Телефон мой молчал. В обеденный перерыв, ковыряясь в каше с котлетой, я еле удержала пальцы, чтобы его не набрать. Спросить, как дела. Но он же не звонил, а значит не считал нужным рассказывать. Поэтому я не посмела.
Сестре тоже не звонила. Не хотелось по телефону объясняться и рассказывать о Денисе. Язык не поворачивался жаловаться. У них и так не всё гладко. Ну его, дурака пьяного. Может, будь он трезв, ничего не было бы. Разберутся как-нибудь и без меня.
Но всё, что я вынашивала в своей голове, оставалось лишь моими мыслями и планами. И всё пошло не так, не по тому сценарию, который я сочинила. Жизнь штука такая: чуть зазевался — и получи по кумполу — баммм!
Именно это со мной и произошло — вверх тормашками, не по правилам. Но этому и не стоило удивляться, особенно если учесть мою тотальную «везучесть» с той поры, как я приехала покорять капризную барышню — столицу.
Что греха таить: я оттягивал момент похода в полицию. Ситуация, когда ум понимает, а сердце — нет. Я смотрел на Даньку и думал: даже если он не мой сын, он всего лишь ребёнок, которому почему-то выпали все эти потрясения и глупые взрослые, что никак не могут жить спокойно.
Ему же так мало надо: еда вовремя, сухая одежда — и вот он улыбается, разговаривает, дёсна голые показывает. Маленький, но такой настоящий, живой. А ещё искренний. Ни лукавить ещё не умеет, ни притворяться. Вот это есть в Наде — неутраченная детская способность. Бесхитростность какая-то. И к ней тянешься, как к теплу.
Откуда у меня познания в женской психологии — не знаю. Я никогда особо не отличался тонкостью натуры и излишней чуткостью. Нравилось — брал, не нравилось — проходил мимо. Я любил чрезвычайно упрощать собственную жизнь. Никаких драм, трагедий, великих страстей.
Порой мне казалось, я на них не способен — слишком ровный, чтобы вспыхнуть.

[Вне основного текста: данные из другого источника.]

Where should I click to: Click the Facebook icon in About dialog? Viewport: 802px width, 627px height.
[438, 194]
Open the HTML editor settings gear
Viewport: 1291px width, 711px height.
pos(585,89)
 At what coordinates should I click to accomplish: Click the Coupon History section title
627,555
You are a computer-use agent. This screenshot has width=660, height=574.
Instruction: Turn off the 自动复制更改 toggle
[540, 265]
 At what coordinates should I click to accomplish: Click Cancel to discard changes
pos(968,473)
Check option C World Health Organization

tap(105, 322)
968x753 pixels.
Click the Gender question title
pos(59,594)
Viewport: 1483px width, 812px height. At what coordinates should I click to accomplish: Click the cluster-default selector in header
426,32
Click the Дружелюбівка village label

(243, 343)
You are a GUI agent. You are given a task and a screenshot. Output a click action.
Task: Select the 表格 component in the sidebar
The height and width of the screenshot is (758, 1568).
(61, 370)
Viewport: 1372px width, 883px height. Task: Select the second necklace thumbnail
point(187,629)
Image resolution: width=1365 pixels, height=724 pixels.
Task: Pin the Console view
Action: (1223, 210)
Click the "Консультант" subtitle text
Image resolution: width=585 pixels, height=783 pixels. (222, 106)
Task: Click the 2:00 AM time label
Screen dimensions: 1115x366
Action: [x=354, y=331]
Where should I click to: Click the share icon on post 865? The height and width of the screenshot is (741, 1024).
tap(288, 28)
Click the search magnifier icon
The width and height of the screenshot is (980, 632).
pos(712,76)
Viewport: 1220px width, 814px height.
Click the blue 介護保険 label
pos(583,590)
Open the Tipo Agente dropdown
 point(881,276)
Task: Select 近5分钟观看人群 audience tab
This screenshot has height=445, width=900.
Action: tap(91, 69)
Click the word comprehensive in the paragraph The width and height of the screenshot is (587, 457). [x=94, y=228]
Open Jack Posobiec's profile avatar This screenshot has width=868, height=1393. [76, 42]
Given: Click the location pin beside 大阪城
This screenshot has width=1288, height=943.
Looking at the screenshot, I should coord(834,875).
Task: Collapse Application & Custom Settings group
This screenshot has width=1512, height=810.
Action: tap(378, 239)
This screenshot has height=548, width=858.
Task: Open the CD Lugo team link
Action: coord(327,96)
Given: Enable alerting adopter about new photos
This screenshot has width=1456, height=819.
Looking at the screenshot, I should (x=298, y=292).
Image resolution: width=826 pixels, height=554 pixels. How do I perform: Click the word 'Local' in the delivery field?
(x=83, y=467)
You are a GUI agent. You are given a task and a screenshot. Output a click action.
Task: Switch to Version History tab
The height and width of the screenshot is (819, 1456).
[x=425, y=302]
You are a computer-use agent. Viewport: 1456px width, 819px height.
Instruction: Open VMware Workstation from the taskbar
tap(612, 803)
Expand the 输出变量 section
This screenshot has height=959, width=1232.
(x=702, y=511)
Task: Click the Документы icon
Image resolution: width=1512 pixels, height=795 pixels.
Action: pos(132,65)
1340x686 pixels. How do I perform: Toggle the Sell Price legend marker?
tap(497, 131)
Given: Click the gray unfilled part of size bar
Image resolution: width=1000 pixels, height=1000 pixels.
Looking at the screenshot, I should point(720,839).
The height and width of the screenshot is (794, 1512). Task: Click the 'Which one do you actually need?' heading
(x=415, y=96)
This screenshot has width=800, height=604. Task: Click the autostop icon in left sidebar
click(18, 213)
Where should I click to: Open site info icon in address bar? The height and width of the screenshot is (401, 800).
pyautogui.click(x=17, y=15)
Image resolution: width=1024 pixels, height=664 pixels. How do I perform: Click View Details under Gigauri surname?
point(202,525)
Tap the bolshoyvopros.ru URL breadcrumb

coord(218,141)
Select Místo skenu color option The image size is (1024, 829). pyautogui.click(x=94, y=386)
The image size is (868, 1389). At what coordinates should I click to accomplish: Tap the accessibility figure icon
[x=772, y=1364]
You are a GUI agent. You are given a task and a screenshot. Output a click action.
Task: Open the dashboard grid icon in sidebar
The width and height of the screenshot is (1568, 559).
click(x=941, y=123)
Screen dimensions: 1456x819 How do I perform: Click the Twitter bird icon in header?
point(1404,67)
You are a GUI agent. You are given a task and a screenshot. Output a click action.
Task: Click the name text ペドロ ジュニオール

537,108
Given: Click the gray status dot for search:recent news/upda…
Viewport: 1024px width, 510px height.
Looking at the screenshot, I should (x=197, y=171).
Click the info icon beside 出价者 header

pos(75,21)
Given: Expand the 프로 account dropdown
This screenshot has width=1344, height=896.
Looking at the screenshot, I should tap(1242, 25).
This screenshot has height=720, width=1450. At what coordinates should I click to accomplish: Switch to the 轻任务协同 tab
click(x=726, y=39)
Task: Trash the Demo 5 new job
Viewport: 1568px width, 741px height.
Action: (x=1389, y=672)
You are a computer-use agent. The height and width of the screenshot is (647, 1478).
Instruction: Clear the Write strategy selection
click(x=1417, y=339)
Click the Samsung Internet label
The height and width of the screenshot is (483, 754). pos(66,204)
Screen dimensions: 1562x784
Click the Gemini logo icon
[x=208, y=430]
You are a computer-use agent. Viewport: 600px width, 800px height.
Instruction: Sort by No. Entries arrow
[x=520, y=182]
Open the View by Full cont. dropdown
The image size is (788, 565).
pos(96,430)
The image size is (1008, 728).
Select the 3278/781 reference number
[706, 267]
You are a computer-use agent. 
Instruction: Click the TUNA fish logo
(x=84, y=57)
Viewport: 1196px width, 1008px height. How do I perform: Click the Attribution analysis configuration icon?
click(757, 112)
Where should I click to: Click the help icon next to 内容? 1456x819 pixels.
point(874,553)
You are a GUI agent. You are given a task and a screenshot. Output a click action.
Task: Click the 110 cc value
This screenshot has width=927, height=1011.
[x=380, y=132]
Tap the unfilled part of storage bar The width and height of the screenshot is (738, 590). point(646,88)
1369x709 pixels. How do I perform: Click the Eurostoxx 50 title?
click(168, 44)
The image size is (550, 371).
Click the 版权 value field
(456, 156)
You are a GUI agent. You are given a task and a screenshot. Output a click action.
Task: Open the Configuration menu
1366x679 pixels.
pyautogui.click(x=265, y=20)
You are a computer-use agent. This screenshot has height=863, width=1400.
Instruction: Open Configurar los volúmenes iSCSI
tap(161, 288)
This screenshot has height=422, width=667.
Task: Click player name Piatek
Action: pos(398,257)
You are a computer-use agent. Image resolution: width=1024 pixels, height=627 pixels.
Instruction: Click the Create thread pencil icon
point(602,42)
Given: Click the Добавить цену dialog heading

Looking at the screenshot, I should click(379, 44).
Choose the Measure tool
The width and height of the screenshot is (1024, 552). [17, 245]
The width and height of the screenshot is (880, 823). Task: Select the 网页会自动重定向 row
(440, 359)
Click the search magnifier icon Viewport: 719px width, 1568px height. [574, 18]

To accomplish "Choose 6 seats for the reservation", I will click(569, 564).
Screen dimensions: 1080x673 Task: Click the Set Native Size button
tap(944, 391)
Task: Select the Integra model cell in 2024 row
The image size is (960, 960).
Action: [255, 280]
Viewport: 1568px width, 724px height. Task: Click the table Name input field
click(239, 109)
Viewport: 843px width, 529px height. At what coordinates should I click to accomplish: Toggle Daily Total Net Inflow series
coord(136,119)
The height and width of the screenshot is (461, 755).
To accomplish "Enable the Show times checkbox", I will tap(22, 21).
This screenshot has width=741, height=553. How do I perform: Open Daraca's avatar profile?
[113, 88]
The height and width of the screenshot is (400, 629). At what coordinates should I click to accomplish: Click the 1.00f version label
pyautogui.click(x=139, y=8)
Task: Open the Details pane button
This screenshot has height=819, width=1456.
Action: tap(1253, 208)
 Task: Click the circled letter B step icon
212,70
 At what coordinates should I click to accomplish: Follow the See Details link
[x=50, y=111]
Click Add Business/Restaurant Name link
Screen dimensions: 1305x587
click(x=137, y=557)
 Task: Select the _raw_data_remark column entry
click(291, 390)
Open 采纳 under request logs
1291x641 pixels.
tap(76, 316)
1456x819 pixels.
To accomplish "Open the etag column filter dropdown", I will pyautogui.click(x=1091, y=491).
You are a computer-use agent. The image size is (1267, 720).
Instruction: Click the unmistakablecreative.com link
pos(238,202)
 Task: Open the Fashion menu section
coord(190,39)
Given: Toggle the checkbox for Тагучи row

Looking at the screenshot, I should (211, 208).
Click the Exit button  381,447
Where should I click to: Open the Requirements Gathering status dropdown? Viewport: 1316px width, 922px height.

Зато стабильный и не взорвусь. Это тоже аргумент.
А ещё я никогда не навязывал свой номер телефона девушке и не разбрасывался ключами от квартиры, где предпочитал жить в одиночестве и дальше порога не пускать никого, кроме матери.
Наверное, я ждал её звонка. Неосознанно. Ну, как же? Я ведь дал, оказал доверие, значит она обязана позвонить и поинтересоваться, как у меня идут дела. Или рассказать что-нибудь. Какую-то мелочь, ерунду, просто поболтать, чтобы у меня поднялось настроение. Потому что настроение у меня было жуткое.
На лестничной клетке я встретил соседку с детьми. Дикий взгляд, красные глаза. Она плакала? Старший пацан у них подросток. Надо же. Вырос. А я и не заметил. Всё время считал, что у них дети маленькие — слишком уж шумной было это соседское семейство.
Пока я стоял у лифта и проверял, всё ли на месте, соседи опять начали шуметь. Их слышно на километр. Вот же беспокойные. И опять подумалось: Надина сестра? Ничего общего. Ни одной зацепки. Ни внешне, и уж точно не характерами они родственники.
Вдох-выдох. Пора. Твёрдая рука жмёт на кнопку лифта. Да, сегодня я опять лифтом. Но у меня есть оправдание — корзинка с ребёнком на руках. И это так странно.
Данька, наевшись, спал. Развалился, как лягушонок. Сытый и щекастый. Где-то в груди кольнуло. Я почувствовал себя предателем.
— Прости, малыш, — я произнёс эти слова вслух, пока никто нас не видит и не слышит. — Но по-другому никак. И мы обязательно встретимся ещё. Обещаю.
Участкового я знал. Пришлось однажды сталкиваться. С ним-то я и договорился о встрече. Как-то мне не улыбалось решать такой важный вопрос с совершенно незнакомыми людьми.
— Морозов, да ты с ума сошёл! — сказал Николай Васильевич, как только я объяснил суть дела. — Ты хоть понимаешь, что влип? Особенно если учесть, что не сразу обратился в полицию?